OAF Talks | The Drawings of Minnie Evans
Monday, February 27, 5pm
The Americas Society, 680 Park Ave, New York, NY
20 West 29th Street, New York
Click to RSVP (essential, capacity strictly limited)
The Drawings of Minnie Evans, a conversation on the life and work of artist Minnie Evans (1892- 1987) between Nathan Kernan, Elizabeth Penton and Wayne Evans, moderated by Esther Adler.
Esther Adler is Curator in the Department of Drawings and Prints at The Museum of Modern Art. Most recently she organized Joseph E. Yoakum: What I Saw, which was shown at MoMA from November 21, 2021 – March 19, 2022. Past projects include Betye Saar: The Legends of Black Girl’s Window (with Christophe Cherix, 2019), Charles White: A Retrospective (with Sarah Kelly Oehler, 2018) and Dorothea Rockburne: Drawing Which Makes Itself (2013).
Wayne Evans is the great-grandson of Minnie Evans, who spent much of his formidable years living in Minnie’s home. After 20 years of working with the special needs population in the New Hanover County School District, Wayne is now a Foster Care Administrator with fifteen years of experience working with a team of professionals in his district for a National Healthcare Company. His work ensures that all required records are in state compliance with North Carolina Foster Care State Regulatory policies. Wayne currently lives in Raleigh, North Carolina. In his free time, he enjoys reading comics, fantasy fiction novels, especially the writings of Anne Rice and other similar authors, visiting his son, and spoiling his grandson, Jaden.
Nathan Kernan is a writer living in New York. He edited the Diary of James Schuyler, which was published by Black Sparrow Press in 1997, and is writing a biography of Schuyler to be published by Farrar, Straus and Giroux. His collaboration with Joan Mitchell, Poems, was published by Tyler Graphics in 1992. He is the President of the Board of The Milton Resnick and Pat Passlof Foundation and Executor of the Estate of his grandmother, Nina Howell Starr, the photographer who introduced Minnie’s work to New York audiences and curated her 1975 exhibition at the Whitney.

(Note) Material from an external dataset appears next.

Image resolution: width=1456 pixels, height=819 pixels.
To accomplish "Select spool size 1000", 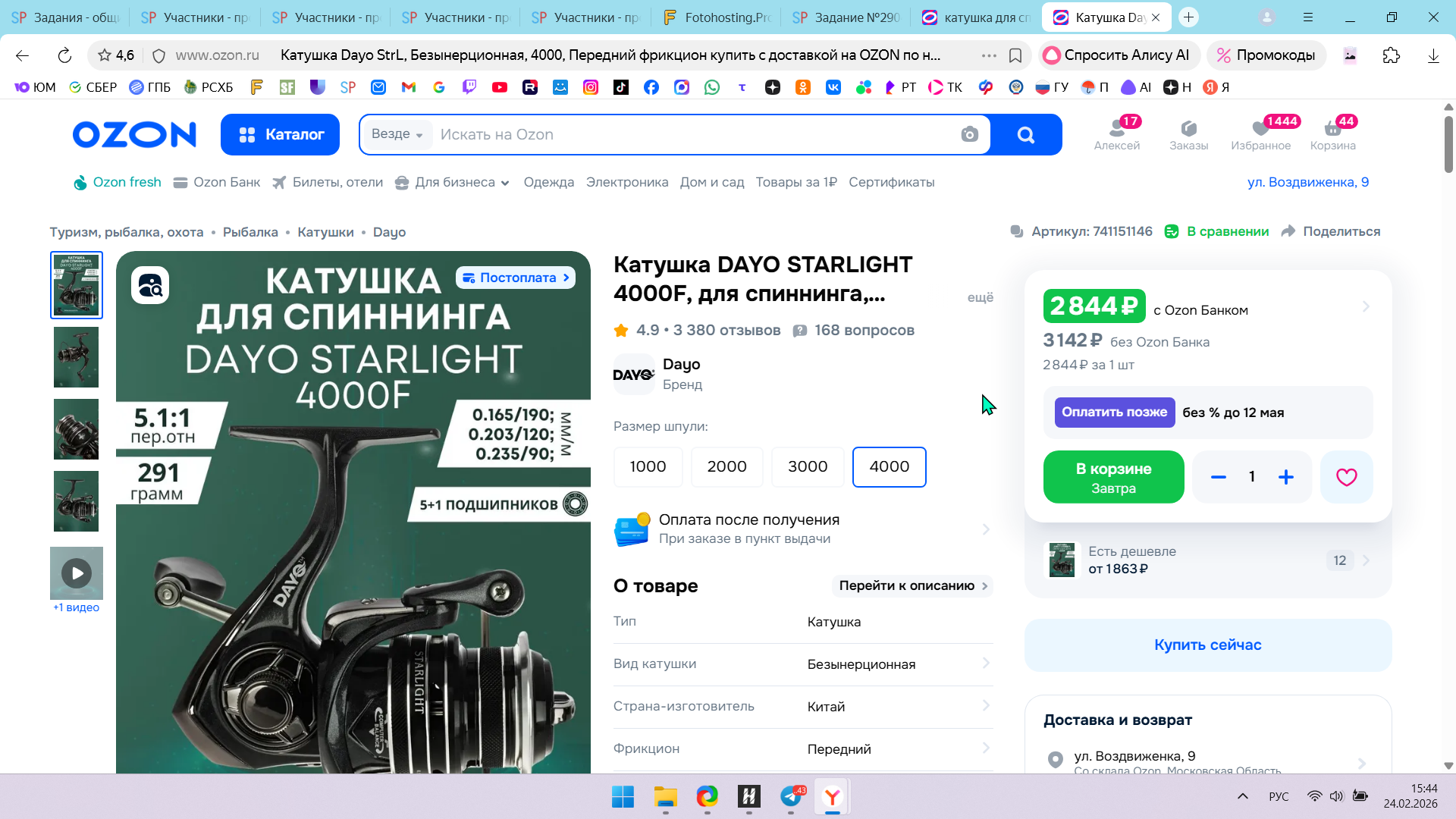I will (x=648, y=467).
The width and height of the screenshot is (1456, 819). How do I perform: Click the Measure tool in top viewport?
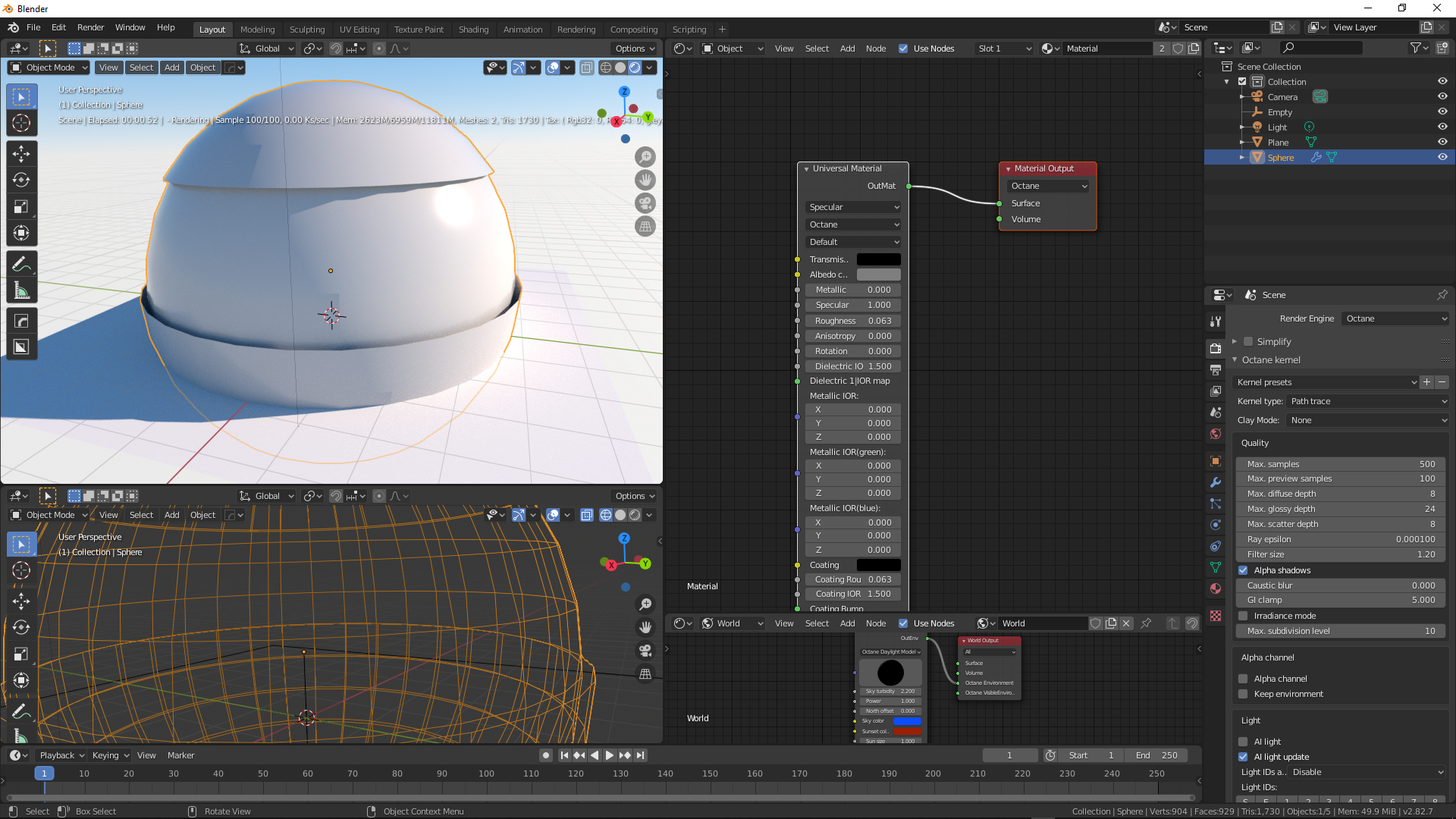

Elizabeth M. Penton, PhD, A native of Wilmington, N.C., Liz has been teaching non-Western art and Anthropology at the college level for over 30 years. She took three degrees in Anthropology from the University of North Carolina at Chapel Hill with her dissertation work on Paleolithic cave paintings. A lifelong interest in art and culture, and visionary art in particular, has kept the works of Minnie Evans near the top of her mind. In 2020 she partnered with the Cameron Art Museum to engage in a disciplined analysis of the forms of Evans’ drawings and paintings. Her forthcoming manuscript, Minnie Evans (1892 – 1987): A Beautiful Light, addresses the artist’s complex use of perspective and showcases the artist’s own words with the objective of elevating her oeuvre to its rightful place among the world’s famous visionary artists. Liz is also on the production team with Linda Royal of By the Brook Films, creating a new documentary film on her life and works. Minnie Evans: Visionary Artist will bring recently recovered historic photographs to light and introduce the role of the beautiful coastal environment as a character in Evans’ world and in her pictures.